**** PAGE EXTRACT

Stocks, oil sink over fears of economic impact of deadly virus
CGTN

Shares tumbled on Monday as investors grew increasingly anxious about the economic impact of China's new coronavirus outbreak, with demand spiking for safe-haven assets such as the Japanese yen and Treasury notes.

Japan's Nikkei average slid 2.0 percent, the biggest one-day fall in five months.

Both main oil contracts tumbled more than two percent on Monday to extend last week's sell-off.

The flight to safety saw the yen rally against the dollar, with the unit now up more than one percent from eight-month lows touched earlier this year.

Traders work on the floor of the New York Stock Exchange in New York City, U.S., January 21, 2020. /VCG Photo

Traders work on the floor of the New York Stock Exchange in New York City, U.S., January 21, 2020. /VCG Photo

Gold, another go-to asset in times of turmoil and uncertainty, is heading back towards 1,600 U.S. dollars and the six-year peaks touched at the start of January.

"With most Asian markets closed, fast-money investors are buying risk-off hedges like Treasuries and selling the Nikkei," said Masahiko Loo, portfolio manager at Alliance Bernstein.

********
**** DATA SECTION

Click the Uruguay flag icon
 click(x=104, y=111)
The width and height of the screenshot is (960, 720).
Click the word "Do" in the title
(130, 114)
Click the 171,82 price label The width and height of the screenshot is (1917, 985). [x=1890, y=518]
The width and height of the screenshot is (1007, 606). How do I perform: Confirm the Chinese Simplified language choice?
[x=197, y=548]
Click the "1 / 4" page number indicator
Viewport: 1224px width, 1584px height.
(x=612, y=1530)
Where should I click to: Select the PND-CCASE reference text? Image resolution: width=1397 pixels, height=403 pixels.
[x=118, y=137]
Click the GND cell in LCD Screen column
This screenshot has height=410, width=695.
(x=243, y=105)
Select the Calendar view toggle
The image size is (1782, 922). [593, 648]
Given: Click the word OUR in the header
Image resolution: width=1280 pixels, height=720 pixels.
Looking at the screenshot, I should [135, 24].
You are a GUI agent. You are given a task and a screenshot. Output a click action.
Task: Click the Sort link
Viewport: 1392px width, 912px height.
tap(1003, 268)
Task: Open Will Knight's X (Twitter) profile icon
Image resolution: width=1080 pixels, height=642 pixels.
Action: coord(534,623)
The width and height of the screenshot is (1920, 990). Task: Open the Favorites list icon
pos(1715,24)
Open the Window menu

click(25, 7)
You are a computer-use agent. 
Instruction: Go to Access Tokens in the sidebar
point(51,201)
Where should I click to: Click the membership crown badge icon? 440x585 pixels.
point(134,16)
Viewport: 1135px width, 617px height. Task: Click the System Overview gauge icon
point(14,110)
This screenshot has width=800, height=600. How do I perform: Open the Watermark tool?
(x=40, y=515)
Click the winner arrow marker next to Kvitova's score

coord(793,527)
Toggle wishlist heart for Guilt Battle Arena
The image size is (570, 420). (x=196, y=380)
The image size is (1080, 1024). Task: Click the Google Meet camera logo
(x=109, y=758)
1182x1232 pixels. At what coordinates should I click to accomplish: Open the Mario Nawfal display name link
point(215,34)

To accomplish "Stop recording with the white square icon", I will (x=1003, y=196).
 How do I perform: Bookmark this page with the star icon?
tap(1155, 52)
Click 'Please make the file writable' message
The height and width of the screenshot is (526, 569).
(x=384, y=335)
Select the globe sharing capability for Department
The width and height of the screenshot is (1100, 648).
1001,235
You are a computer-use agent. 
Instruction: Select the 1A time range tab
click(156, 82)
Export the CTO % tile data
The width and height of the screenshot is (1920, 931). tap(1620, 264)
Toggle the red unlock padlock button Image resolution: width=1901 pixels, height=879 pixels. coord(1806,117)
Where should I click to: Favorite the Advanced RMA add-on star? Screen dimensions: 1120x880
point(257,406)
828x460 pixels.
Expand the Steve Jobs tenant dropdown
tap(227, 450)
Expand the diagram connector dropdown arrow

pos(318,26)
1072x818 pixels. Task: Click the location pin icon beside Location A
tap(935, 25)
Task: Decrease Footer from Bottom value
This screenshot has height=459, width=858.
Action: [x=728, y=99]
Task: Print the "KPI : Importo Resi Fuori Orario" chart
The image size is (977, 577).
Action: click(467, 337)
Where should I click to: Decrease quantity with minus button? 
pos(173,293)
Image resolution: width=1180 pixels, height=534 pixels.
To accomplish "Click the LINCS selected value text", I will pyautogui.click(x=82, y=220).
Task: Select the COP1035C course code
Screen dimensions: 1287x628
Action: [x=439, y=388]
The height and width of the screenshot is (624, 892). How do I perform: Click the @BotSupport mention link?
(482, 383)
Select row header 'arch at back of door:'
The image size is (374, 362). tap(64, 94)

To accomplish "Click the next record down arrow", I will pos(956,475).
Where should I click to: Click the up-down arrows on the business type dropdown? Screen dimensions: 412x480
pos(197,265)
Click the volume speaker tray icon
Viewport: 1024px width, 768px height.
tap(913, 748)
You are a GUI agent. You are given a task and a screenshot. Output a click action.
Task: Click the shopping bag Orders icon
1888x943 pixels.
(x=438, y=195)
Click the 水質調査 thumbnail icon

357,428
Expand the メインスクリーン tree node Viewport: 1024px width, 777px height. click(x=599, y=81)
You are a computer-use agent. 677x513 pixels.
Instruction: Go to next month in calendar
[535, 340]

********

- _TASK ITEM_: Continue the news article about stocks and oil falling over fears of the virus's economic impact, picking up after its final quoted sentence.

- _RESPONSE_:
All three major Wall Street indexes closed sharply lower on Friday, with the S&P 500 seeing its biggest one-day percentage drop in over three months.

The S&P 500 lost 0.9 percent, the Dow Jones Industrial Average fell 0.6 percent and the Nasdaq Composite shed 0.9 percent after the Centers for Disease Control and Prevention confirmed a second case of the virus on U.S. soil.

U.S. Treasury prices advanced, pushing down yields further, with the benchmark 10-year notes dropping to a three-and-a-half-month trough of 1.627 percent in early Asian trade.

China announced it will extend the week-long Lunar New Year holiday by three days to February 2 and schools will return from their break later than usual to reduce population flows.